DB Corruption Simulator

One of the big problems with administering/supporting databases, applications or any sort of IT infrastructure is that sometimes you can’t learn how to deal with Disaster Recovery scenarios until you experience them in a real life situation. No amount of reading or practice makes up for dealing with a real disaster. But how often do these scenarios actually happen? How can someone who wants to become a DBA get that kind of experience?

This post is designed to look at how to recover actual corrupted databases.

Before we start, here is my disclaimer: DO NOT TRY THIS ON A PRODUCTION DATABASE OR EVEN ON AN INSTANCE THAT IS USED IN A LIVE PRODUCTION ENVIRONMENT. I only ever simulate database corruption in my own isolated test environment.
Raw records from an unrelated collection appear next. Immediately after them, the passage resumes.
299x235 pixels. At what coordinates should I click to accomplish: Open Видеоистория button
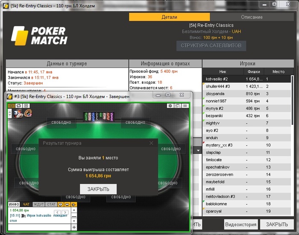coord(241,224)
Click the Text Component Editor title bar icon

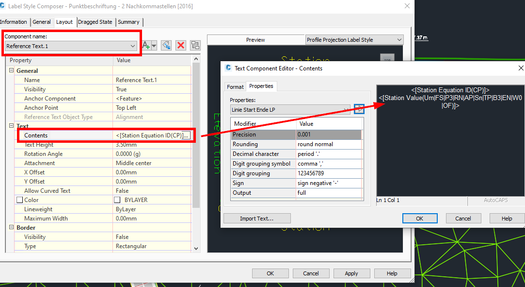point(227,68)
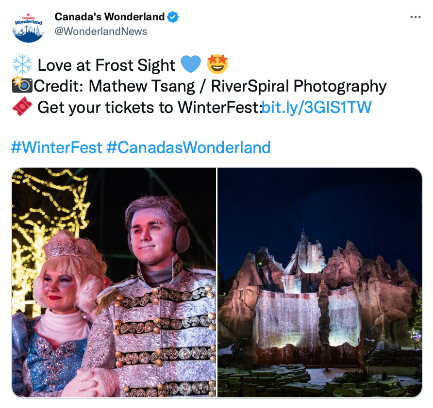Click the snowflake emoji in tweet

tap(22, 64)
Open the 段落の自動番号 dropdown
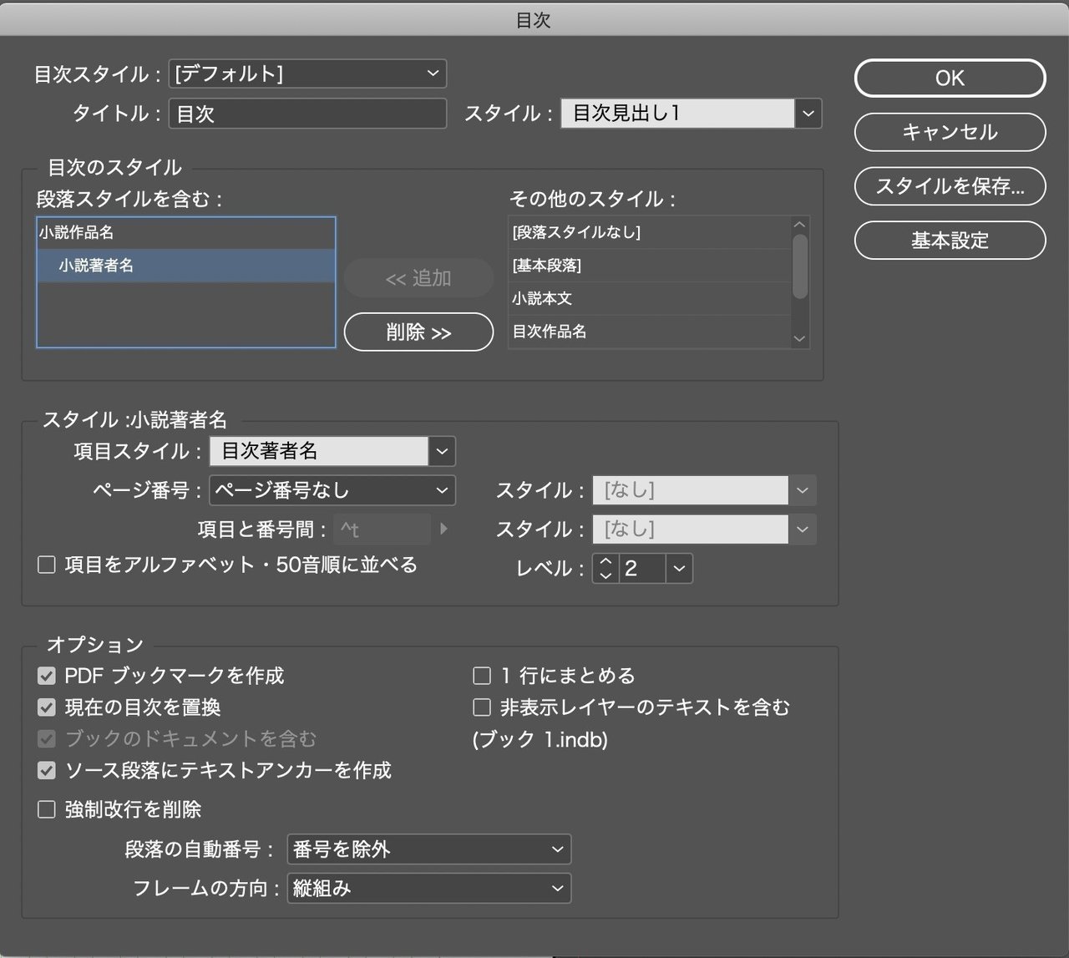This screenshot has width=1069, height=958. pos(428,849)
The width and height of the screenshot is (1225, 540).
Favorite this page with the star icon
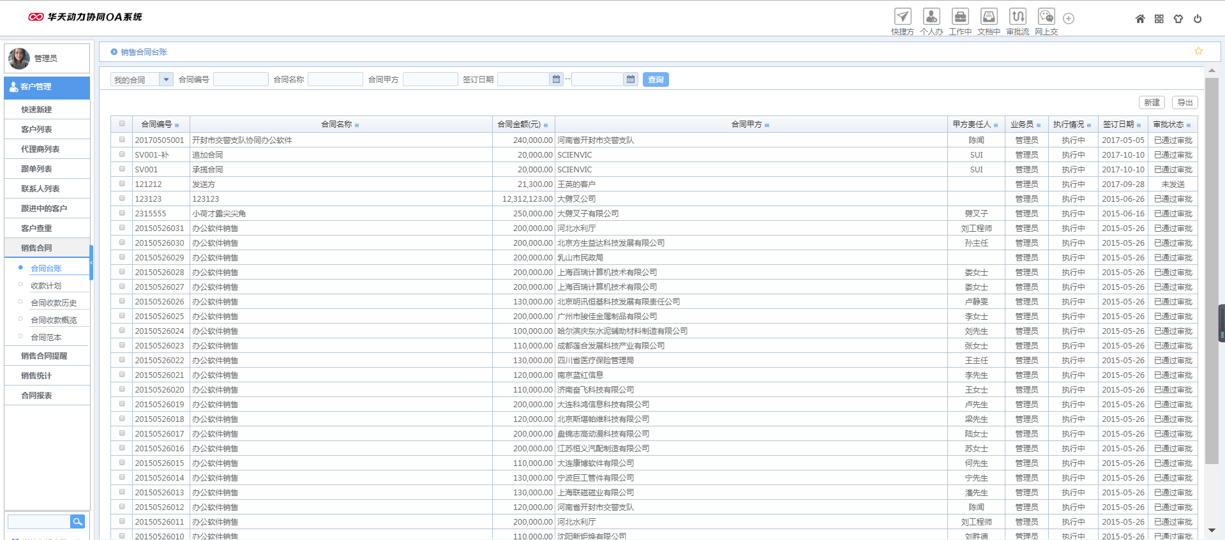pos(1198,51)
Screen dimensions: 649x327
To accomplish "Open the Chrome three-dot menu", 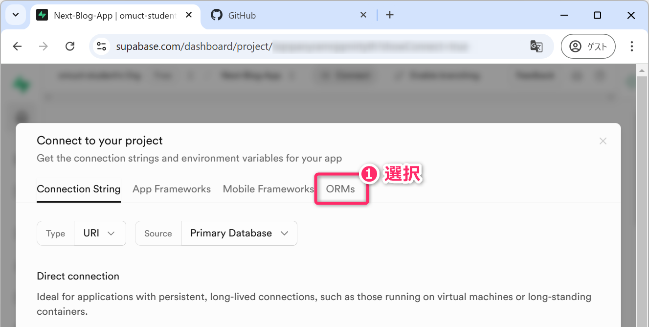I will [632, 47].
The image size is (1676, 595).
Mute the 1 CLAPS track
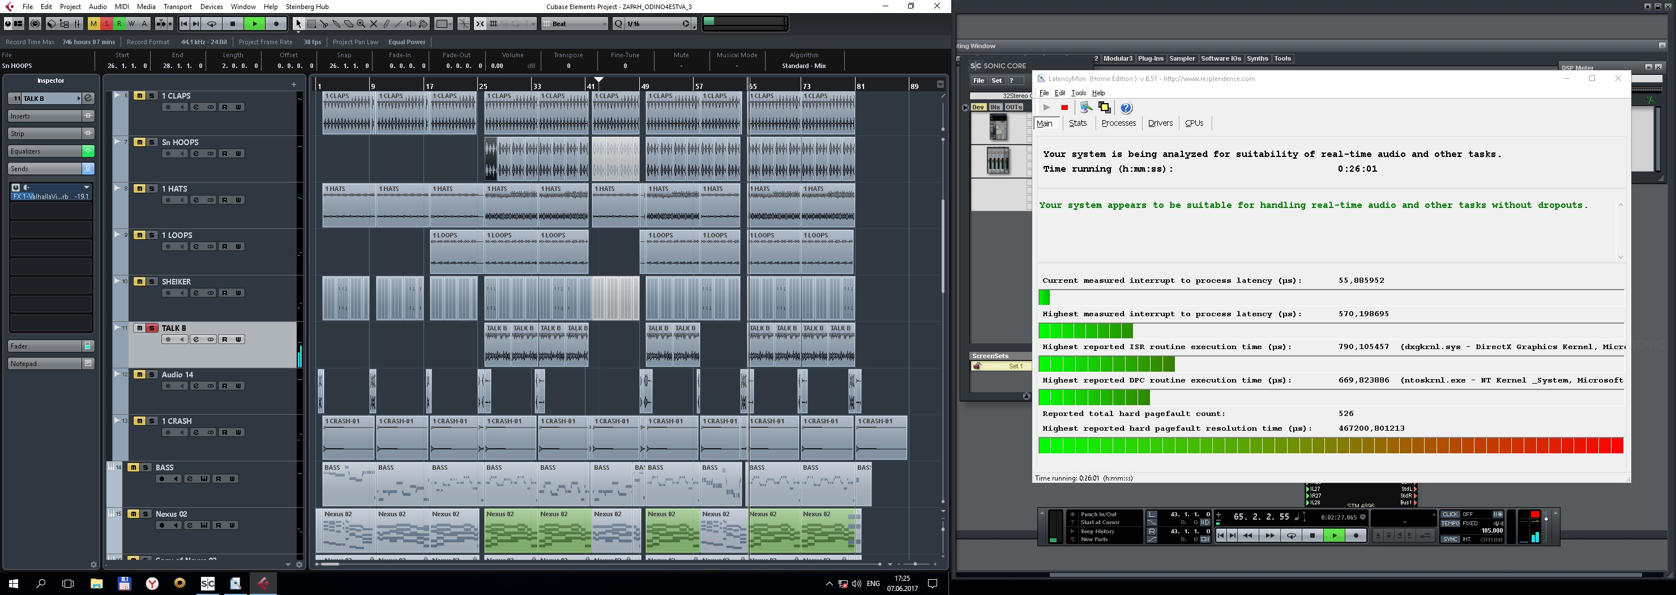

For this simulation, you can use the AdventureWorks database, a copy of one your own test databases, or you can create a new test one with a table or two (with clustered indexes). For my example, I’m using a copy of a database I created called ‘Wine’.

1) First We want to make sure we have backed up the database and log file of the database we want to deliberately corrupt.

2) Now comes the corruption part. There are two different ways of doing this. We can either manually edit a .mdf file with a HEX editor. I use HxD for this. I simply open the file with this, highlight a number of ’00’ rows and use Find and Replace to change a load of ’00s’ with ‘0X’. Save the file and voila, you have a corrupted database file. You should be able to see in SSMS that your database has now been corrupted and is unusable.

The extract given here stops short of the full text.